Tecnologia popular em Tóquio não funciona fora dali

Toshifumi Kitamura/France Presse — Getty Images
“Smartphones” no Japão podem incluir um chip que serve de cartão de crédito, permitindo, com um gesto, a compra de produtos em máquinas

Por HIROKO TABUCHI

TÓQUIO — À primeira vista, os celulares japoneses são o sonho de qualquer amante de “gadgets”: preparados para acessar a internet, servem também como cartões de crédito, cartões de embarque e até calculadoras de gordura corporal.
Mas é difícil encontrar em Chicago ou Londres quem use um celular de marcas japonesas como Panasonic, Sharp ou NEC, apesar dos vários anos de incursões dos fabricantes nos mercados externos.
“O Japão está anos à frente em qualquer inovação. Mas não conseguiu gerar negócios a partir disso”, afirmou Gerhard Fasol, presidente da consultoria Eurotechnology Japan.
Os japoneses chamam isso de “síndrome de Galápagos”, comparando esses celulares às espécies endêmicas que Darwin encontrou naquelas ilhas, fantasticamente evoluídas e divergentes dos seus primos continentais, explica Takeshi Natsuno, professor da Universidade Keio, em Tóquio.
Neste ano, Natsuno juntou algumas das melhores cabeças desse campo para debater como os celulares japoneses podem se globalizar. “A coisa mais assombrosa do Japão é que mesmo a pessoa mediana ali terá um telefone superavançado”, disse ele. “Então, nos perguntamos se o Japão não consegue avançar com base nessa vantagem.”
O único fabricante japonês de celulares com presença significativa no mercado global é a Sony, em parceria com a sueca Ericsson.
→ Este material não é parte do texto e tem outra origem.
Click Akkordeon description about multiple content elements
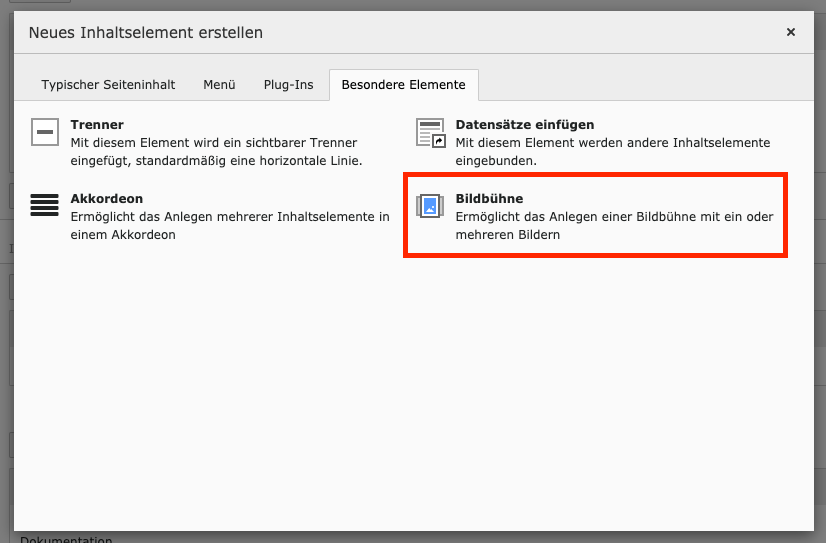click(x=229, y=226)
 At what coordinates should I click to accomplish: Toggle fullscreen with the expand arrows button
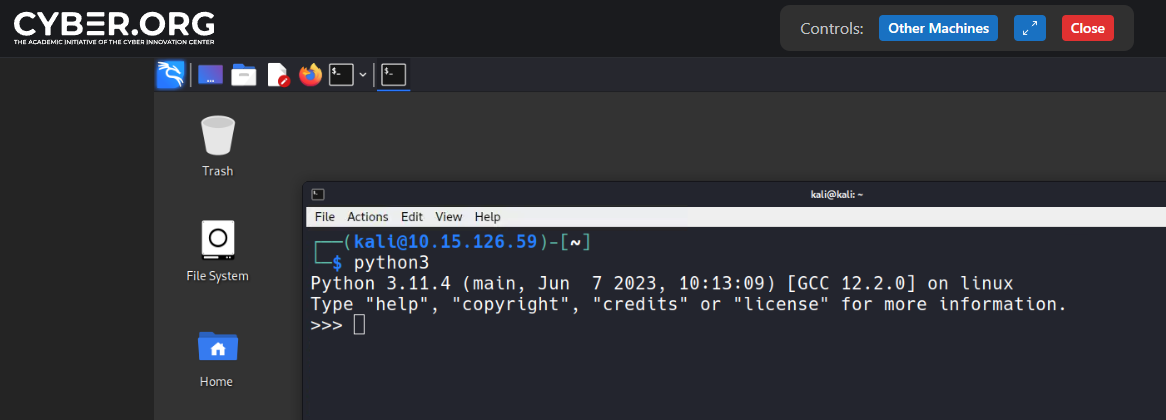(x=1029, y=28)
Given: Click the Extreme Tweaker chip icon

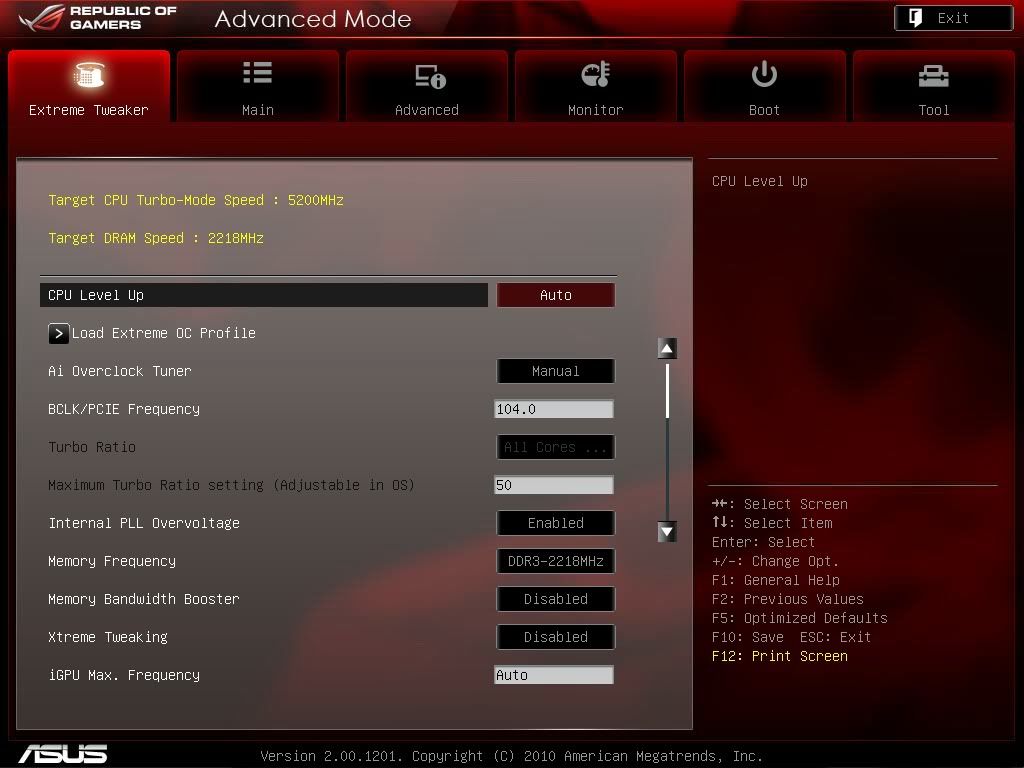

Mas a Sony Ericsson tem sofrido enormes prejuízos. Sua participação no mercado era de apenas 6,3% no primeiro trimestre de 2009, atrás da finlandesa Nokia, das sul-coreanas Samsung e LG e da norte-americana Motorola.
Isso é ainda mais surpreendente porque os celulares japoneses ditaram o ritmo de quase todas as inovações do setor: capacidade para e-mail em 1999, câmeras em 2000, redes de terceira geração em 2001, downloads totais de música em 2002, pagamentos eletrônicos em 2004 e TV digital em 2005.
O Japão tem 100 milhões de usuários de “smartphones” de terceira geração, o dobro do número dos EUA, que é um mercado muito maior. Muitos japoneses usam celulares, e não PCs, para acessar a internet.
De fato, os fabricantes japoneses de celulares achavam que tinham se posicionado para dominar a era dos dados digitais. Mas foram um pouco inteligentes demais. Na década de 1990, estabeleceram um padrão para redes de segunda geração que foi rejeitado em todos os demais lugares. As operadoras criaram serviços fechados para a web, como o i-Mode, que estimularam enormes mercados de comércio eletrônico e conteúdo dentro do Japão, mas também aumentaram o isolamento do país em relação ao mercado global.
Então, o Japão rapidamente adotou um padrão de terceira geração em 2001. O resto do mundo hesitou, essencialmente tornando os telefones japoneses avançados demais para a maioria dos mercados.
Ao mesmo tempo, o rápido crescimento do mercado japonês, no final da década de 1990 e começo da de 2000, deu às empresas poucos incentivos para entrar nos mercados externos. Mas, agora, o mercado local está encolhendo rapidamente, afetado pela recessão e por uma economia em envelhecimento; os fabricantes entregaram 19% menos aparelhos em 2008 e devem entregar ainda menos em 2009. Oito fabricantes disputam um mercado que será inferior a 30 milhões de unidades neste ano.
Várias companhias japonesas agora cogitam uma investida nos mercados externos, inclusive a NEC, que abandonou em 2006 seus deficitários esforços internacionais no campo dos celulares. Panasonic, Sharp, Toshiba e Fujitsu estariam planejando manobras similares. “Os fabricantes japoneses de celulares precisam olhar ao exterior ou deixar o negócio”, disse Kenshi Tazaki, executivo da consultoria Gartner Japan.
Numa recente reunião do grupo de Natsuno, 20 homens e 1 mulher se aglomeravam em torno de uma mesa num arranha-céu no centro de Tóquio, examinando dados de mercado, disparando xingamentos e balançado a cabeça com frequência.
A discussão então se voltou para os próprios celulares. A ênfase no equipamento torna até os mais novos telefones japonses surpreendentemente volumosos. Alguns analistas dizem que as operadoras sufocam as inovações ao exigirem tantas funções com equipamentos periféricos para os telefones.
Enquanto isso, os desenvolvedores japoneses têm ciúmes da popularidade global do iPhone e da loja da Apple, o que afastou os setores norte-americano e europeu de celulares da sua obsessão com especificações de hardware, para fazê-lo priorizar o software. Brincando com seu iPhone 3G, Natsuno disse: “É o tipo de telefone que eu queria produzir”.